During periods when you might vomit, such as after drinking alcohol excessively or when sick with the stomach flu, the risks of taping your mouth closed increase considerably. A depressed level of consciousness and vomiting with a taped mouth may lead to the contents of your stomach going into your lungs, an event called aspiration. This may cause pneumonia or even death via asphyxiation.

The risk of asphyxiation, or suffocation, is not worth the advantage of preventing a leak of air from your mouth.

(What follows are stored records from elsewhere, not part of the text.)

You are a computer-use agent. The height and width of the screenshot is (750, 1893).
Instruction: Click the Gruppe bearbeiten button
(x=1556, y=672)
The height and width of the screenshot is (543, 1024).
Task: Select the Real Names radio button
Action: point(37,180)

The danger exists for any type of tape that you may consider using, but concern is especially high for tape that would not gradually lift during the night, such as cloth tape.

What Alternatives Exist to Taping the Mouth?

There are other options to address mouth breathing or air leak on CPAP. You might consider using a chinstrap to keep your mouth from falling open.

You could use a full-face CPAP mask that covers both your nose and mouth, allowing air to move within the pressurized system, even if it goes through your mouth. You might also need to have your CPAP pressure adjusted by your doctor.

Consider the possible role of your nose. Many people open their mouths because they experience nasal congestion. This may be due to untreated allergies. It might be due to a deviated septum, which could be corrected via surgery.

If you have a problem with air leaking from your mouth while using your CPAP or waking with dry mouth, you should start by speaking with your durable medical equipment provider or your sleep physician. Solutions can be arranged without having to resort to the dangerous practice of taping your mouth closed.